Bucks’ Sanders is finding his offensive game
MILWAUKEE — It took Larry Sanders until his 174th NBA game to score 20 points in a game. Four days was all it took for him to do it a second time.
After scoring a career-high 21 points against the Los Angeles Lakers last Thursday, Sanders set a new career high Monday, scoring 24 points to go along with 13 rebounds in Milwaukee’s 131-102 rout of Charlotte.
The 131 points were a season-high for the Bucks and the most they’ve scored since a 133-99 victory over Dallas on Jan. 21, 2009. Milwaukee’s magic number to clinch a playoff spot is down to three, and with Boston’s 110-101 loss to Minnesota Monday night, the Bucks moved to within 1-1/2 games of the seventh spot in the Eastern Conference.
The leaps and bounds Sanders has grown defensively have been well documented, but his offensive aggressiveness has jumped in the last three weeks. Monday night he set a career-high in field goals made with 11 and tied a career-high with 19 field goal attempts.
“I’m just gaining more confidence in my length and the things I practice every day,” Sanders said. “I’m going out there and trying to capitalize on what whatever the defense is doing out there.
“I’m just trying to stay active. My teammates are doing a great job of finding me down there, trusting me to finish plays and shoot the ball when I’m open. It’s working out pretty well.”
Five of Sanders’ field goals came off passes from Bucks guard Monta Ellis, who set a career-high with 14 assists Monday night.
“When he sets screens for you, I think you’ve always got to reward the big man,” Ellis said. “And when he runs the floor, always keep your big man engaged.
“I try to reward him for all the the things he does for us.”
Bucks coach Jim Boylan has been trying to get Sanders to implement a jump hook to make his offensive game more versatile. He hit a hook shot in the first half against the Bobcats.
“Larry is finding his game offensively,” Boylan said. “He’s starting to make that little jump shot. I’m always trying to get him to dive to the rim because I think that’s where he’ll be most productive but he’s been able to step out and make that little jumper.”
While the results of his efforts have begun to show, Sanders knows it’s going to take a summer of work to become consistent on the offensive end of the floor.
“That’s the name of the game, that’s basketball,” Sanders said. “The harder you work, the more repetition you put in, the better you get. It’s a simple formula and it’s been like that since I started playing basketball. I’m not going to stop.”
Sanders has spent most of the season atop the league in blocked shots, and while Oklahoma City’s Serge Ibaka recently passed him in blocks per game, Milwaukee’s center is one of the top candidates for the NBA’s Most Improved Player.
Though nobody in the league has improved as much as he has from last season, Sanders insists he hasn’t even thought about winning the award.

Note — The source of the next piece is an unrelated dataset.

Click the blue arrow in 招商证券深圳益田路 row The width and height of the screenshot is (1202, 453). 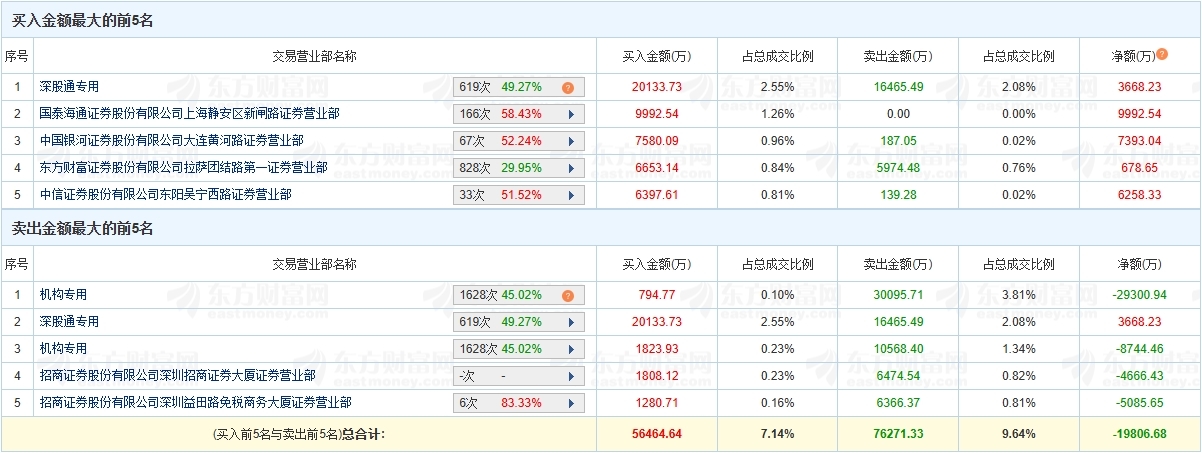pos(571,403)
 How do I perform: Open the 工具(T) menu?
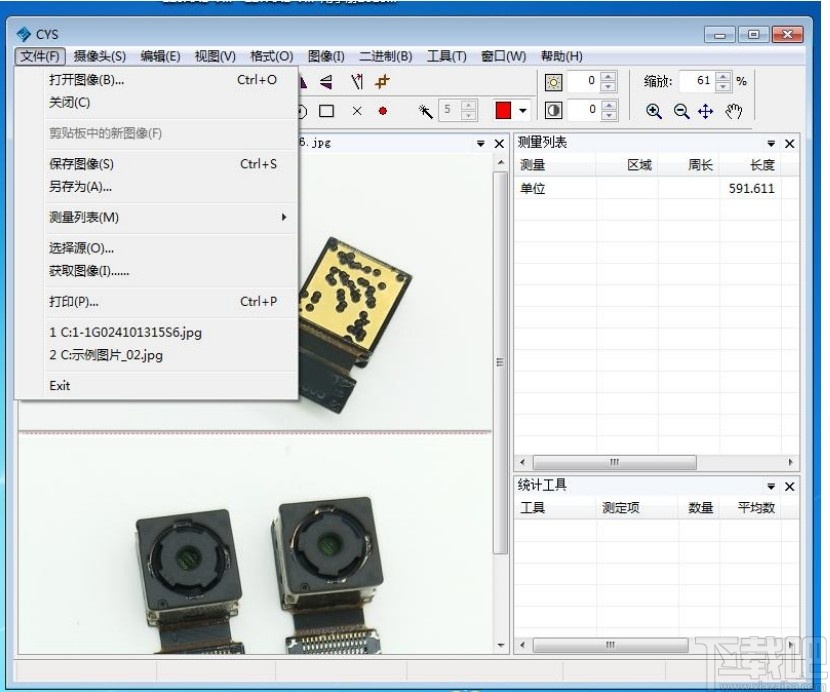[448, 56]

“I hear it every now and then,” Sanders said. “I’m not really into awards. I think they are good individual gifts but my mind is on the team. I want us to be in the playoffs. I want us to make a good run. I want us to have a successful season and I think everything else will fall into place.”
As the Bucks close in on a playoff berth and try to chase down the Celtics, Sanders is trying to find consistent energy though each night adds to his career-high in minutes played in a season.
“I’m a little tired,” Sanders said. “I haven’t played this many minutes in my life. This time of year everybody is tired. Whoever has the most energy is who is going to capitalize.”